Work task
Below is a block of entries; repeat exactly the lines starting at the line that contains "1080x672 pixels." and ending at the line that contains "Task: Select the No Religion row label", both included.

Records from a data collection
* * * * * * *

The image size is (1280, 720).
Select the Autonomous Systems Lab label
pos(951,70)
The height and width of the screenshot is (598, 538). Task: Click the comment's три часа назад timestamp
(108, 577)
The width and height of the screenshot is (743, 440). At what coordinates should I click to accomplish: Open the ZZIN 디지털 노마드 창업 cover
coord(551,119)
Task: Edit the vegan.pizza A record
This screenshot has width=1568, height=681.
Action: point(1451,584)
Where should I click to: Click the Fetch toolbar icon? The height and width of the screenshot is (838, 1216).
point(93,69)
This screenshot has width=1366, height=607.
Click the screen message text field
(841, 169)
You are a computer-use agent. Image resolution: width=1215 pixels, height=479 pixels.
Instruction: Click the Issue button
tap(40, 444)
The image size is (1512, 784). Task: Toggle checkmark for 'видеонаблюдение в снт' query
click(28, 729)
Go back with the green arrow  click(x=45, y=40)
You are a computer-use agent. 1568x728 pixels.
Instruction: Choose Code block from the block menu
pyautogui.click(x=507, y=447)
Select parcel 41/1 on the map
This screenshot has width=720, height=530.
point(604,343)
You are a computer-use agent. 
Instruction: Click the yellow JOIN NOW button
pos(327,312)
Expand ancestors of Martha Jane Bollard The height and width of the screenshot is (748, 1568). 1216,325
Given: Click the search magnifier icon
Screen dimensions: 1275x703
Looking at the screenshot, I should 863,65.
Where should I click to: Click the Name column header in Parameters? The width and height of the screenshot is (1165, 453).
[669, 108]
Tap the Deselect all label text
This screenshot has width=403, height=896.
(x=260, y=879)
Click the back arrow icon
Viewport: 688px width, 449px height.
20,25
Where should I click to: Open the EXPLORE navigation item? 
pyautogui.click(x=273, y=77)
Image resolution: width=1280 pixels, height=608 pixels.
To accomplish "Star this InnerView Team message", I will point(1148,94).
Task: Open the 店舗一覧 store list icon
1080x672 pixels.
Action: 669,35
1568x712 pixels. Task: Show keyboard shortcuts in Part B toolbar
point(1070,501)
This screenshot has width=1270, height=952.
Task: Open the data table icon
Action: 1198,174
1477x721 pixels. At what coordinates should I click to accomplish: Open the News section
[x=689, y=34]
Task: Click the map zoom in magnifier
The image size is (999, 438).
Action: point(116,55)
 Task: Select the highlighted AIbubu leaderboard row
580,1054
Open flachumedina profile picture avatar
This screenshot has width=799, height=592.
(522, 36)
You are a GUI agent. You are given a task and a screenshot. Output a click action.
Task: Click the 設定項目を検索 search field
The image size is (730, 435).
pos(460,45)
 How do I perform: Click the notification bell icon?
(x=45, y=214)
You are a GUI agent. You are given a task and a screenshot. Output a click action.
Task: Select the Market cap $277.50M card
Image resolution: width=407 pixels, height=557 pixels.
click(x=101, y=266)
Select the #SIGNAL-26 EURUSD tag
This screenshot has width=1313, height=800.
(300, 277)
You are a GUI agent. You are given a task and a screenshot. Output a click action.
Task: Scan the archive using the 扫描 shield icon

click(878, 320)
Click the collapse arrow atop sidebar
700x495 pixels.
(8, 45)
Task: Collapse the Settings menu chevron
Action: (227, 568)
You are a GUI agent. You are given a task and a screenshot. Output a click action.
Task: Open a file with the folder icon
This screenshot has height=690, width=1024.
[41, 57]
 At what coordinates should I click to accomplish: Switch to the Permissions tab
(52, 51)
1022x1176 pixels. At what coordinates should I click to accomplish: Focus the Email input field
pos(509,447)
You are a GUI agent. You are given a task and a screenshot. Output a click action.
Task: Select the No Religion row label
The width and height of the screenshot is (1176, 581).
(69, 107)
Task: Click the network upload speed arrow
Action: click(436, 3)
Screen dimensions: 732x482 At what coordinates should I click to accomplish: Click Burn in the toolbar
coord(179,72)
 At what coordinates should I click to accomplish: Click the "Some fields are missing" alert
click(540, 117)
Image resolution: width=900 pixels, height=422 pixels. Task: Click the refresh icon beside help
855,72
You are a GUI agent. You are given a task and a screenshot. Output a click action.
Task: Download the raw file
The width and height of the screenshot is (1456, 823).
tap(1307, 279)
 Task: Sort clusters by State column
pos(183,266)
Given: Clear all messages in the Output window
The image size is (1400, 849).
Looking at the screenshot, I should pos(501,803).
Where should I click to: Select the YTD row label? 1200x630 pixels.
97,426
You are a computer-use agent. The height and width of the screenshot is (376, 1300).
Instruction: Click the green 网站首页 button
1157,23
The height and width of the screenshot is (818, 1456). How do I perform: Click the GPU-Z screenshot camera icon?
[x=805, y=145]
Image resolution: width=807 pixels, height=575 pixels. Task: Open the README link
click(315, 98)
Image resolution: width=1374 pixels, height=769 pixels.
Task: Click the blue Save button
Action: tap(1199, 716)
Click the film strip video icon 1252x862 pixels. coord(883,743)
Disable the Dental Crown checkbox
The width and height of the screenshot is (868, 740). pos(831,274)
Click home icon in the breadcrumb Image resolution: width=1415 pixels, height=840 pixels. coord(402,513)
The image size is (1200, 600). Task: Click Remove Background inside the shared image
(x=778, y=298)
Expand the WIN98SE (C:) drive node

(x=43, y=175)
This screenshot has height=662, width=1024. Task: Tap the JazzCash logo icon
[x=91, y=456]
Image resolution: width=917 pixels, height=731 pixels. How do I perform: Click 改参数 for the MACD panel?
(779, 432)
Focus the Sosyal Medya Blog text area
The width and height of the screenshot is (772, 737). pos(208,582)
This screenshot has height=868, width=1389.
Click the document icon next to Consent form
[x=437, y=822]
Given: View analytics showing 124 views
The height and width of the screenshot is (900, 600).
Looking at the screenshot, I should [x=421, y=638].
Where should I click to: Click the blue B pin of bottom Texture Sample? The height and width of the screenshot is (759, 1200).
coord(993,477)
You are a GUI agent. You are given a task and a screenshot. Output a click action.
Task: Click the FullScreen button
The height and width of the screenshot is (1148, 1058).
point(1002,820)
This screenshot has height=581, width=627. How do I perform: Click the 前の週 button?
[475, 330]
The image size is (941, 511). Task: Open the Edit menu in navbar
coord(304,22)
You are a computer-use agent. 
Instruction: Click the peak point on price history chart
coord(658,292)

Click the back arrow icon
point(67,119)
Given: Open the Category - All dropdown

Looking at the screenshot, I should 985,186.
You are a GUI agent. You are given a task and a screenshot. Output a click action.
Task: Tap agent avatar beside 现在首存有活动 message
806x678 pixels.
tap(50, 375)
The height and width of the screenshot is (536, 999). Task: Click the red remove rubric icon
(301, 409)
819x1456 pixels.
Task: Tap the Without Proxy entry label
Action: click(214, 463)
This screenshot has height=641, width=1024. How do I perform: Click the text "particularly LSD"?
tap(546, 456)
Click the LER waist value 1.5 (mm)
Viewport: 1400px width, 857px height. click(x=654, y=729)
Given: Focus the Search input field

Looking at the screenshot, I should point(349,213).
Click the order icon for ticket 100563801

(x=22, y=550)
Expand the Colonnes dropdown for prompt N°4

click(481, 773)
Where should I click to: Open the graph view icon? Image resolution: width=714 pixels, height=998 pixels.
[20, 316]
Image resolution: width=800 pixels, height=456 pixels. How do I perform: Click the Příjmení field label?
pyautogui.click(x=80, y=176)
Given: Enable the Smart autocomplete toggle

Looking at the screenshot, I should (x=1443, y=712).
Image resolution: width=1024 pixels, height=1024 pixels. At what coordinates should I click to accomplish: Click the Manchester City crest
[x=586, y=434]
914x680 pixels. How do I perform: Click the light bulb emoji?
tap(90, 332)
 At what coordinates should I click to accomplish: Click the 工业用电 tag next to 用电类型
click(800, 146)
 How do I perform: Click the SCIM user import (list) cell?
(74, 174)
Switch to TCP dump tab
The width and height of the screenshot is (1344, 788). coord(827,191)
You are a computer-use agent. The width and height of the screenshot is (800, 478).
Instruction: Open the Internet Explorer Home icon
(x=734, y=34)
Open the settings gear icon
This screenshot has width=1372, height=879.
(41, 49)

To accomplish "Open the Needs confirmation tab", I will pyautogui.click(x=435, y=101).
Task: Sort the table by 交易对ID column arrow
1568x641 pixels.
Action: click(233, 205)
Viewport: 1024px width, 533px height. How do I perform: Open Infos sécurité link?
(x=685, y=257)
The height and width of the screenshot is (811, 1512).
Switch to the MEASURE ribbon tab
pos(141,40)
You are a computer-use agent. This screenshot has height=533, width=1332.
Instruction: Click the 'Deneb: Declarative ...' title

* * * * * * *

Reply
1080x672 pixels.
Action: 669,35
1568x712 pixels. Task: Show keyboard shortcuts in Part B toolbar
point(1070,501)
This screenshot has width=1270, height=952.
Task: Open the data table icon
Action: 1198,174
1477x721 pixels. At what coordinates should I click to accomplish: Open the News section
[x=689, y=34]
Task: Click the map zoom in magnifier
The image size is (999, 438).
Action: point(116,55)
 Task: Select the highlighted AIbubu leaderboard row
580,1054
Open flachumedina profile picture avatar
This screenshot has width=799, height=592.
(522, 36)
You are a GUI agent. You are given a task and a screenshot. Output a click action.
Task: Click the 設定項目を検索 search field
The image size is (730, 435).
pos(460,45)
 How do I perform: Click the notification bell icon?
(x=45, y=214)
You are a GUI agent. You are given a task and a screenshot. Output a click action.
Task: Select the Market cap $277.50M card
Image resolution: width=407 pixels, height=557 pixels.
click(x=101, y=266)
Select the #SIGNAL-26 EURUSD tag
This screenshot has width=1313, height=800.
(300, 277)
You are a GUI agent. You are given a task and a screenshot. Output a click action.
Task: Scan the archive using the 扫描 shield icon

click(878, 320)
Click the collapse arrow atop sidebar
700x495 pixels.
(8, 45)
Task: Collapse the Settings menu chevron
Action: (227, 568)
You are a GUI agent. You are given a task and a screenshot. Output a click action.
Task: Open a file with the folder icon
This screenshot has height=690, width=1024.
[41, 57]
 At what coordinates should I click to accomplish: Switch to the Permissions tab
(52, 51)
1022x1176 pixels. At what coordinates should I click to accomplish: Focus the Email input field
pos(509,447)
You are a GUI agent. You are given a task and a screenshot. Output a click action.
Task: Select the No Religion row label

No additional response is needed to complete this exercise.